Na oddziałach anestezjologii i intensywnej terapii leżą pacjenci w ciężkim stanie po operacjach lub wypadkach. Proces leczenia jest długotrwały, a chory często wymaga długotrwałej opieki. Szpital nie ma interesu w tym, żeby długo „trzymać” pacjenta na jednym łóżku, bo zwyczajnie oddział musi zarabiać. Lekarze podają leki po to, żeby zwolnić miejsce dla następnego przypadku medycznego - to fragment bulwersującego apelu-listu, który na swoich stronach w mediach społecznościowych zamieścili antyszczepionkowcy ze Stowarzyszenia STOP NOP.
Nie jest to „zwykłe” namawianie do odstąpienia od szczepień i „posądzanie” szczepionek o ciężkie zachorowania dzieci czy ich zgony. Tym razem mamy do czynienia z poważnym zarzutem, że na OIOM-ach w polskich szpitalach dochodzi do celowego uśmiercania ciężko chorych pacjentów.

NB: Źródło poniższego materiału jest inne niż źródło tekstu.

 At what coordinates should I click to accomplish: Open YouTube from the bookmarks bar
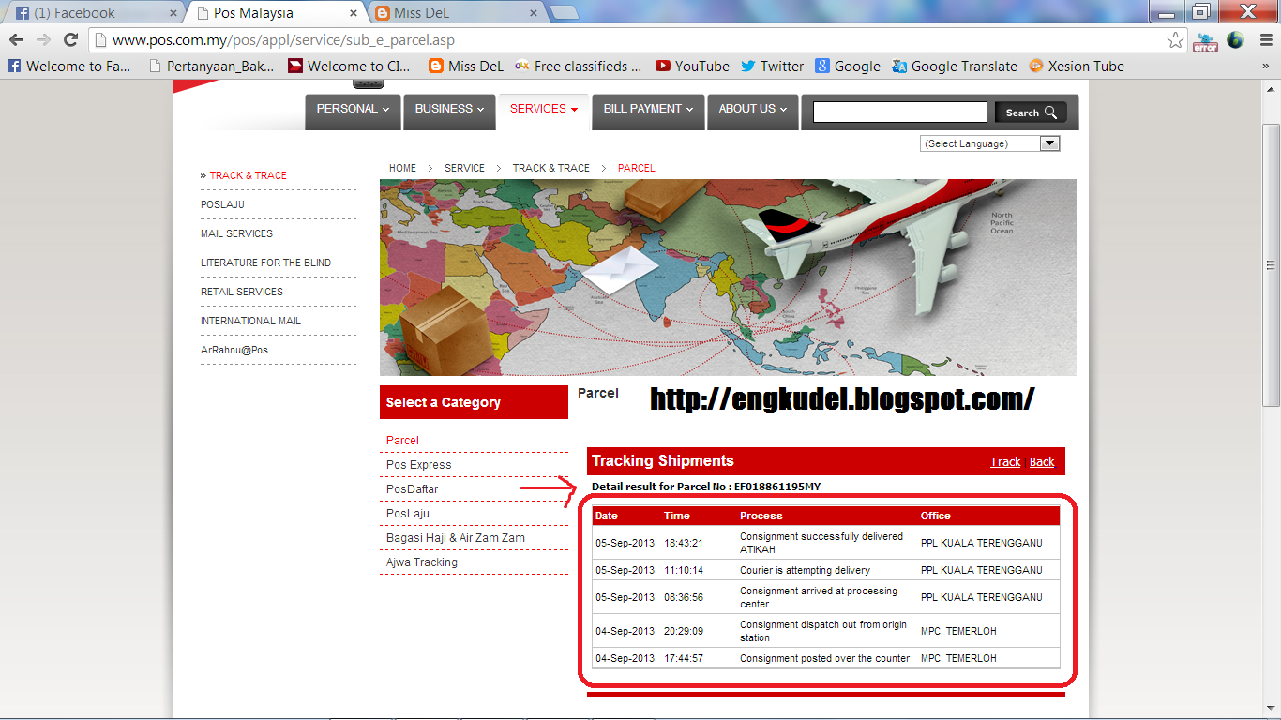[692, 66]
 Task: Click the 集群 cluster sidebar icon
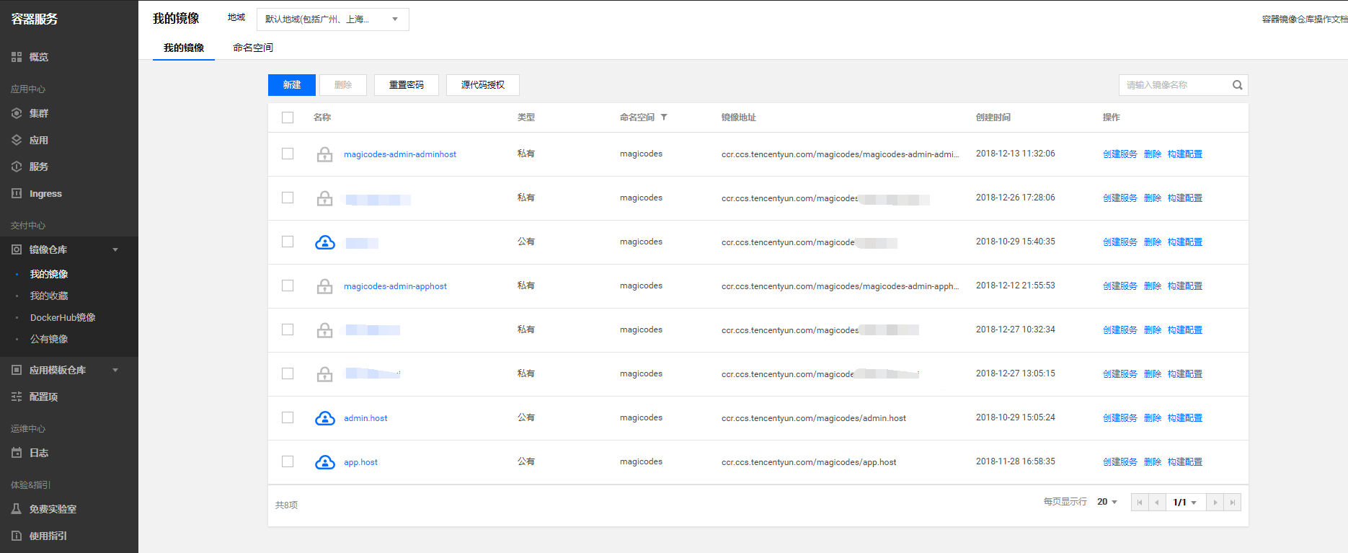17,113
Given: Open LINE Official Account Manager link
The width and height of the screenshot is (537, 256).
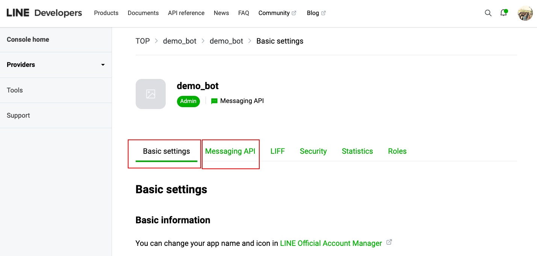Looking at the screenshot, I should (331, 243).
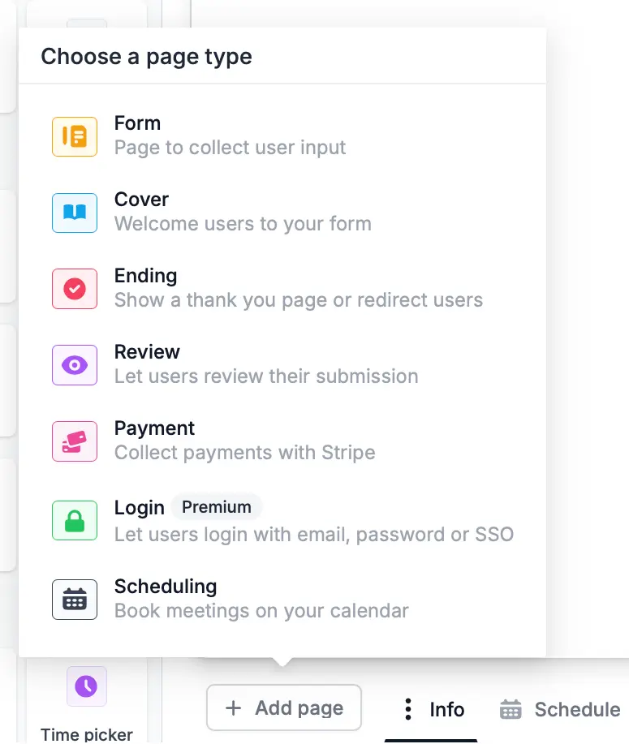This screenshot has width=629, height=744.
Task: Click the pink Payment cards icon
Action: pos(75,441)
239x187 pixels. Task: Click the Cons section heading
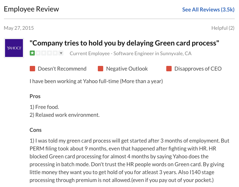coord(35,130)
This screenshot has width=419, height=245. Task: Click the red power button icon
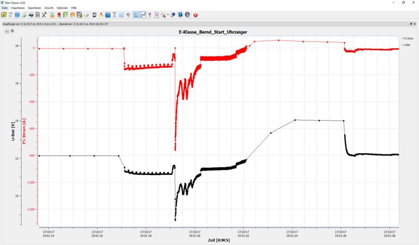click(196, 15)
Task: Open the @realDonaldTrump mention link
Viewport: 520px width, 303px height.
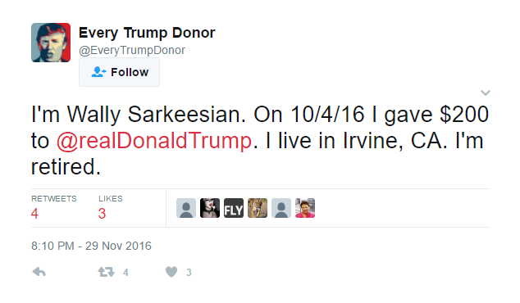Action: coord(154,141)
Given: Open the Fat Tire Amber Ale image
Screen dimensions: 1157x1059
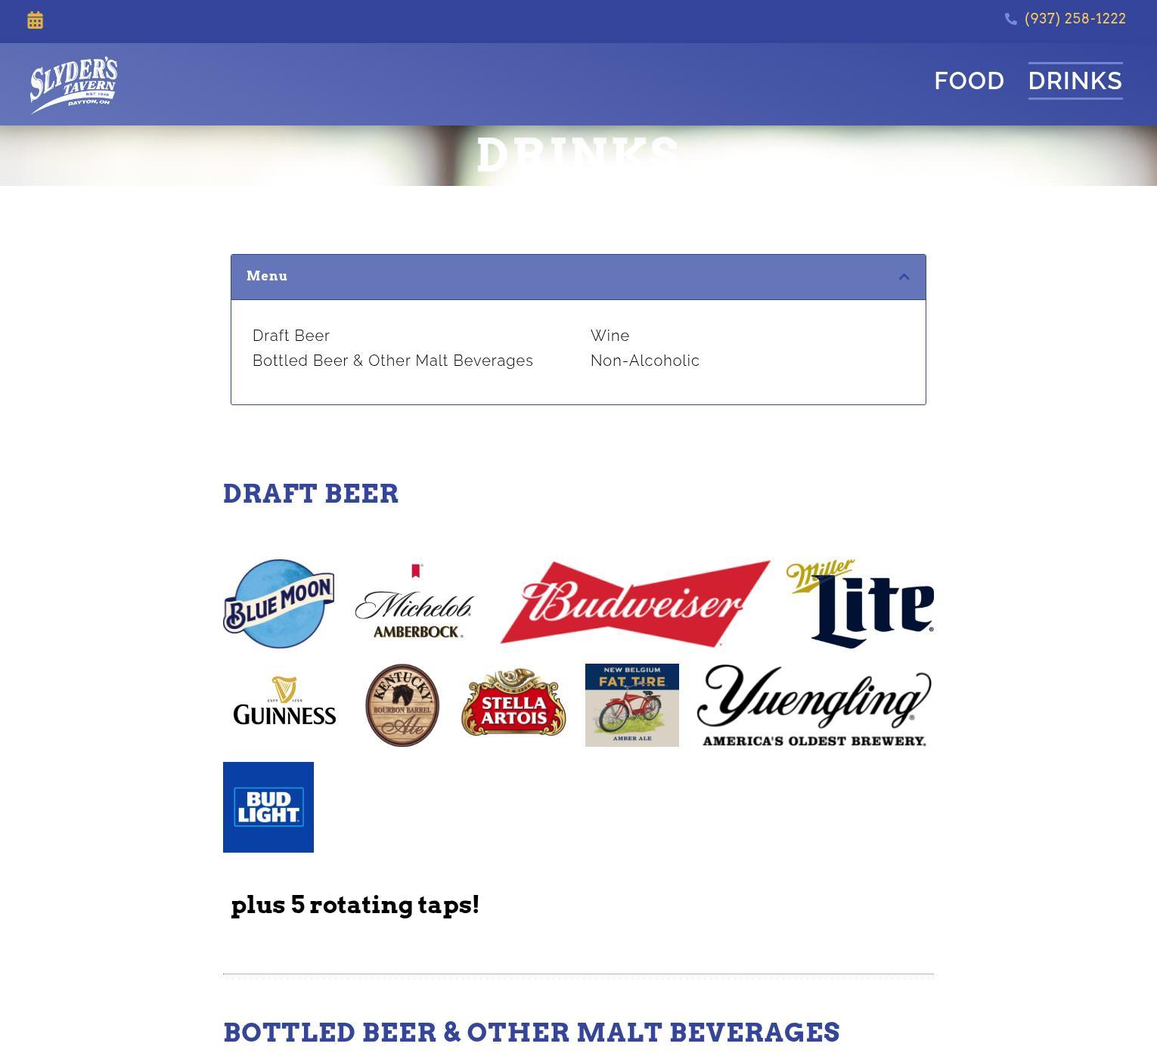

Antyszczepionkowcy tym razem wytoczyli bardzo ciężkie działa, podając nawet „przepis” na zabicie chorego. - Lekarze wprowadzają pacjenta w stan sedacji (obniżenie aktywności układu nerwowego przyp. red.) za pomocą leków - propofol, fentanyl, kwetapina, morfina, oxynorm. W historii choroby takiego pacjenta widnieje zapis lekarza: pacjent bez świadomości, nieprzytomny, głęboko nieprzytomny. Kolejnym krokiem jest wykonywanie procedur: tracheostomii i PEG (żywienie doje-litowe przyp. red.), które według lekarzy są konieczne dla dobra pacjenta (procedury medyczne dobrze opłacane przez NFZ). Najłatwiej obezwładnić chorego rurkami i środkami farmakologicznymi. Ostatnim krokiem jest podanie śmiertelnej dawki środka przeciwbólowego z grupy silnych opiatów, tj. morfina, oksykodon, żeby „ulżyć” choremu w cierpieniu”.
Na reakcję nie trzeba było długo czekać. Ministerstwo Zdrowia już skierowało sprawę do prokuratury. Pojawił się postulat, by zdelegalizować Stowarzyszenie. - Treść przywołanego posta narusza interes społeczny, ponieważ podważa zaufanie pacjentów do lekarzy - czytamy w piśmie ministerstwa.
Wczoraj Naczelna Izba Lekarska złożyła zawiadomienie o podejrzeniu popełnieniu przestępstwa do Prokuratora Generalnego oraz do Prokuratory Rejonowej Warszawa-Mokotów.
Stowarzyszenie STOP NOP nic sobie z tego nie robi, uważając, że organy państwa powinny zająć się problemem podniesionym przez nich w apelu.